### What you need to do:
Extract the following records line by line, reproducing every one of them without any change.

* * * *

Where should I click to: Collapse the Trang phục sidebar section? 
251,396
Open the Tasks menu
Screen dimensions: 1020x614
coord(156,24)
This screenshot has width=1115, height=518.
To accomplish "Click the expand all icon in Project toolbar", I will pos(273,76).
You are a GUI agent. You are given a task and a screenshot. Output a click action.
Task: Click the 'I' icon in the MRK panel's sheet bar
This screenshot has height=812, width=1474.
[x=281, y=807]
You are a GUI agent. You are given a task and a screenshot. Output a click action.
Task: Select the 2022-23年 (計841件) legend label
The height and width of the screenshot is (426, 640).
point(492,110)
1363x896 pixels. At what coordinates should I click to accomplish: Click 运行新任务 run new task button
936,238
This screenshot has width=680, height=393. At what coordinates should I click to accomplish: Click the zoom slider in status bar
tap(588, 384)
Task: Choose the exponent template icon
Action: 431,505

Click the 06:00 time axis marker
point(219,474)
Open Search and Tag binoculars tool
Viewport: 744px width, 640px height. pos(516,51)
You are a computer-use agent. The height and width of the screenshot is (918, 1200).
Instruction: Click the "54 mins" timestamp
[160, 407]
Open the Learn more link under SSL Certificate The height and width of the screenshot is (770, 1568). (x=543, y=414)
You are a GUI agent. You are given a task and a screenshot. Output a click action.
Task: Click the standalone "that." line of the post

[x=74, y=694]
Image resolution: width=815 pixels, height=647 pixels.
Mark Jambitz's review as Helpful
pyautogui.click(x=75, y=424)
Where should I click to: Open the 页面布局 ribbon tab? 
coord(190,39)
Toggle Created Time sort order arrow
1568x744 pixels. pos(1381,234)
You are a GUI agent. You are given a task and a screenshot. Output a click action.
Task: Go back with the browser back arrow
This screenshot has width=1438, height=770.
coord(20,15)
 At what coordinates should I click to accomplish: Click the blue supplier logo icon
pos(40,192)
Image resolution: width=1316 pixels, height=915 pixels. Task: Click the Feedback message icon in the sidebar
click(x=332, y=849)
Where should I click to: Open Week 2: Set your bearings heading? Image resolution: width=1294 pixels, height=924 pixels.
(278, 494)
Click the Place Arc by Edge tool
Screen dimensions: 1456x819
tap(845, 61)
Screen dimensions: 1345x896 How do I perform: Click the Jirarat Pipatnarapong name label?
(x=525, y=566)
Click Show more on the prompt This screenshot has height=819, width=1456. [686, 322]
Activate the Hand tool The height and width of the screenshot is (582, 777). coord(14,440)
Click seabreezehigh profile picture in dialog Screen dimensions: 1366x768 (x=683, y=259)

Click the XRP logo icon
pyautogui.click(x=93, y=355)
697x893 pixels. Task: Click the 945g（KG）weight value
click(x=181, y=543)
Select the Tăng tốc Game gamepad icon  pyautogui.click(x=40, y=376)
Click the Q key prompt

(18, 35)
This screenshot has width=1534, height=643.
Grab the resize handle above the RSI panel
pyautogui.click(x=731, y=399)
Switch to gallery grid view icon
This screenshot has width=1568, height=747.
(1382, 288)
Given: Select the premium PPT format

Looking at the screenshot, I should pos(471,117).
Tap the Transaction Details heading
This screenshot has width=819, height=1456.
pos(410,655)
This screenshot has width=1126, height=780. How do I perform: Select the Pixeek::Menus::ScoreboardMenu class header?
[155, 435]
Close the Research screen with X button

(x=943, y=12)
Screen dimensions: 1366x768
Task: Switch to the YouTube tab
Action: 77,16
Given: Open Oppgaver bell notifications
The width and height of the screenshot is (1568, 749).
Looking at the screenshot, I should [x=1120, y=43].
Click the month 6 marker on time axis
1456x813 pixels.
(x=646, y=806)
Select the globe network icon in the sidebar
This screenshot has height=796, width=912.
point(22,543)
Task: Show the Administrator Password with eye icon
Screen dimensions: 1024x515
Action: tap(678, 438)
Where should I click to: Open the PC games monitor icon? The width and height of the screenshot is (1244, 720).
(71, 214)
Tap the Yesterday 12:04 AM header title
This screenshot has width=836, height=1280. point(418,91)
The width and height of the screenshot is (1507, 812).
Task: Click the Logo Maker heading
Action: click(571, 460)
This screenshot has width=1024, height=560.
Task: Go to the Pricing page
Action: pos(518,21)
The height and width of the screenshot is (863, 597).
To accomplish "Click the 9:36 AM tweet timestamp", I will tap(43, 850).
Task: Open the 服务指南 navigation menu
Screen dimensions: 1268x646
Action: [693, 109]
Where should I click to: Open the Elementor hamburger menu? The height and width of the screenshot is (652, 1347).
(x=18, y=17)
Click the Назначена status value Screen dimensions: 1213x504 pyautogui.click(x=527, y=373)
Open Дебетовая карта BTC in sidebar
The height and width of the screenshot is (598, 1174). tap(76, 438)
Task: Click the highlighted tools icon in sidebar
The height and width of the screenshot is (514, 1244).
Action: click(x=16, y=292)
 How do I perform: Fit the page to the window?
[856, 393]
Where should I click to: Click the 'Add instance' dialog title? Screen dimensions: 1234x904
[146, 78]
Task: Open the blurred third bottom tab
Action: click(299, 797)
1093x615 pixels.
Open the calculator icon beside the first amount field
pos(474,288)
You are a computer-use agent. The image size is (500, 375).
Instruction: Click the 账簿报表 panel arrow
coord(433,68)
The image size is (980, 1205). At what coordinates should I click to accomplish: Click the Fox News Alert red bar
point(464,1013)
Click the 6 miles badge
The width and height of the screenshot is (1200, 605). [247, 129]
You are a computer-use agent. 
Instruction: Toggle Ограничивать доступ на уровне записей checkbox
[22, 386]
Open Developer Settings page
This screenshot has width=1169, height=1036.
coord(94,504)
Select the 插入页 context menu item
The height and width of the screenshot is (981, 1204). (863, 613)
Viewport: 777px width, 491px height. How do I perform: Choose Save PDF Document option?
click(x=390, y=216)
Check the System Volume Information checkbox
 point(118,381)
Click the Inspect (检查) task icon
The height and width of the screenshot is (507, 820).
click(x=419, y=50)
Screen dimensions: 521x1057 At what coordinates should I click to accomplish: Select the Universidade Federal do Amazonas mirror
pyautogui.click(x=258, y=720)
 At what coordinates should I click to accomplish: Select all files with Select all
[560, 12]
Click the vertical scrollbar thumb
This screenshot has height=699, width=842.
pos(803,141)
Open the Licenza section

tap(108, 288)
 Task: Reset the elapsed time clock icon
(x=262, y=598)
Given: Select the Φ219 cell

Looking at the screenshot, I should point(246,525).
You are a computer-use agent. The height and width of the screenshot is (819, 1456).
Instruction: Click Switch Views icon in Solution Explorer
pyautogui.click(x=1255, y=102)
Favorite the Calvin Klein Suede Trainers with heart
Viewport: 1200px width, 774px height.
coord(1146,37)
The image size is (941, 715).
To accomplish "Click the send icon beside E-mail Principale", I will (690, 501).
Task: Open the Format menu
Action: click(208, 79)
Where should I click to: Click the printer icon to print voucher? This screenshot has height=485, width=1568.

* * * *

### Answer for this exercise:
Where should I click to: Collapse the Trang phục sidebar section? 
251,396
Open the Tasks menu
Screen dimensions: 1020x614
coord(156,24)
This screenshot has width=1115, height=518.
To accomplish "Click the expand all icon in Project toolbar", I will pos(273,76).
You are a GUI agent. You are given a task and a screenshot. Output a click action.
Task: Click the 'I' icon in the MRK panel's sheet bar
This screenshot has height=812, width=1474.
[x=281, y=807]
You are a GUI agent. You are given a task and a screenshot. Output a click action.
Task: Select the 2022-23年 (計841件) legend label
The height and width of the screenshot is (426, 640).
point(492,110)
1363x896 pixels. At what coordinates should I click to accomplish: Click 运行新任务 run new task button
936,238
This screenshot has width=680, height=393. At what coordinates should I click to accomplish: Click the zoom slider in status bar
tap(588, 384)
Task: Choose the exponent template icon
Action: 431,505

Click the 06:00 time axis marker
point(219,474)
Open Search and Tag binoculars tool
Viewport: 744px width, 640px height. pos(516,51)
You are a computer-use agent. The height and width of the screenshot is (918, 1200).
Instruction: Click the "54 mins" timestamp
[160, 407]
Open the Learn more link under SSL Certificate The height and width of the screenshot is (770, 1568). (x=543, y=414)
You are a GUI agent. You are given a task and a screenshot. Output a click action.
Task: Click the standalone "that." line of the post

[x=74, y=694]
Image resolution: width=815 pixels, height=647 pixels.
Mark Jambitz's review as Helpful
pyautogui.click(x=75, y=424)
Where should I click to: Open the 页面布局 ribbon tab? 
coord(190,39)
Toggle Created Time sort order arrow
1568x744 pixels. pos(1381,234)
You are a GUI agent. You are given a task and a screenshot. Output a click action.
Task: Go back with the browser back arrow
This screenshot has width=1438, height=770.
coord(20,15)
 At what coordinates should I click to accomplish: Click the blue supplier logo icon
pos(40,192)
Image resolution: width=1316 pixels, height=915 pixels. Task: Click the Feedback message icon in the sidebar
click(x=332, y=849)
Where should I click to: Open Week 2: Set your bearings heading? Image resolution: width=1294 pixels, height=924 pixels.
(278, 494)
Click the Place Arc by Edge tool
Screen dimensions: 1456x819
tap(845, 61)
Screen dimensions: 1345x896 How do I perform: Click the Jirarat Pipatnarapong name label?
(x=525, y=566)
Click Show more on the prompt This screenshot has height=819, width=1456. [686, 322]
Activate the Hand tool The height and width of the screenshot is (582, 777). coord(14,440)
Click seabreezehigh profile picture in dialog Screen dimensions: 1366x768 (x=683, y=259)

Click the XRP logo icon
pyautogui.click(x=93, y=355)
697x893 pixels. Task: Click the 945g（KG）weight value
click(x=181, y=543)
Select the Tăng tốc Game gamepad icon  pyautogui.click(x=40, y=376)
Click the Q key prompt

(18, 35)
This screenshot has width=1534, height=643.
Grab the resize handle above the RSI panel
pyautogui.click(x=731, y=399)
Switch to gallery grid view icon
This screenshot has width=1568, height=747.
(1382, 288)
Given: Select the premium PPT format

Looking at the screenshot, I should pos(471,117).
Tap the Transaction Details heading
This screenshot has width=819, height=1456.
pos(410,655)
This screenshot has width=1126, height=780. How do I perform: Select the Pixeek::Menus::ScoreboardMenu class header?
[155, 435]
Close the Research screen with X button

(x=943, y=12)
Screen dimensions: 1366x768
Task: Switch to the YouTube tab
Action: 77,16
Given: Open Oppgaver bell notifications
The width and height of the screenshot is (1568, 749).
Looking at the screenshot, I should [x=1120, y=43].
Click the month 6 marker on time axis
1456x813 pixels.
(x=646, y=806)
Select the globe network icon in the sidebar
This screenshot has height=796, width=912.
point(22,543)
Task: Show the Administrator Password with eye icon
Screen dimensions: 1024x515
Action: tap(678, 438)
Where should I click to: Open the PC games monitor icon? The width and height of the screenshot is (1244, 720).
(71, 214)
Tap the Yesterday 12:04 AM header title
This screenshot has width=836, height=1280. point(418,91)
The width and height of the screenshot is (1507, 812).
Task: Click the Logo Maker heading
Action: click(571, 460)
This screenshot has width=1024, height=560.
Task: Go to the Pricing page
Action: pos(518,21)
The height and width of the screenshot is (863, 597).
To accomplish "Click the 9:36 AM tweet timestamp", I will tap(43, 850).
Task: Open the 服务指南 navigation menu
Screen dimensions: 1268x646
Action: [693, 109]
Where should I click to: Open the Elementor hamburger menu? The height and width of the screenshot is (652, 1347).
(x=18, y=17)
Click the Назначена status value Screen dimensions: 1213x504 pyautogui.click(x=527, y=373)
Open Дебетовая карта BTC in sidebar
The height and width of the screenshot is (598, 1174). tap(76, 438)
Task: Click the highlighted tools icon in sidebar
The height and width of the screenshot is (514, 1244).
Action: click(x=16, y=292)
 How do I perform: Fit the page to the window?
[856, 393]
Where should I click to: Click the 'Add instance' dialog title? Screen dimensions: 1234x904
[146, 78]
Task: Open the blurred third bottom tab
Action: click(299, 797)
1093x615 pixels.
Open the calculator icon beside the first amount field
pos(474,288)
You are a computer-use agent. The image size is (500, 375).
Instruction: Click the 账簿报表 panel arrow
coord(433,68)
The image size is (980, 1205). At what coordinates should I click to accomplish: Click the Fox News Alert red bar
point(464,1013)
Click the 6 miles badge
The width and height of the screenshot is (1200, 605). [247, 129]
You are a computer-use agent. 
Instruction: Toggle Ограничивать доступ на уровне записей checkbox
[22, 386]
Open Developer Settings page
This screenshot has width=1169, height=1036.
coord(94,504)
Select the 插入页 context menu item
The height and width of the screenshot is (981, 1204). (863, 613)
Viewport: 777px width, 491px height. How do I perform: Choose Save PDF Document option?
click(x=390, y=216)
Check the System Volume Information checkbox
 point(118,381)
Click the Inspect (检查) task icon
The height and width of the screenshot is (507, 820).
click(x=419, y=50)
Screen dimensions: 521x1057 At what coordinates should I click to accomplish: Select the Universidade Federal do Amazonas mirror
pyautogui.click(x=258, y=720)
 At what coordinates should I click to accomplish: Select all files with Select all
[560, 12]
Click the vertical scrollbar thumb
This screenshot has height=699, width=842.
pos(803,141)
Open the Licenza section

tap(108, 288)
 Task: Reset the elapsed time clock icon
(x=262, y=598)
Given: Select the Φ219 cell

Looking at the screenshot, I should point(246,525).
You are a computer-use agent. The height and width of the screenshot is (819, 1456).
Instruction: Click Switch Views icon in Solution Explorer
pyautogui.click(x=1255, y=102)
Favorite the Calvin Klein Suede Trainers with heart
Viewport: 1200px width, 774px height.
coord(1146,37)
The image size is (941, 715).
To accomplish "Click the send icon beside E-mail Principale", I will (690, 501).
Task: Open the Format menu
Action: click(208, 79)
Where should I click to: Click the printer icon to print voucher? This screenshot has height=485, width=1568.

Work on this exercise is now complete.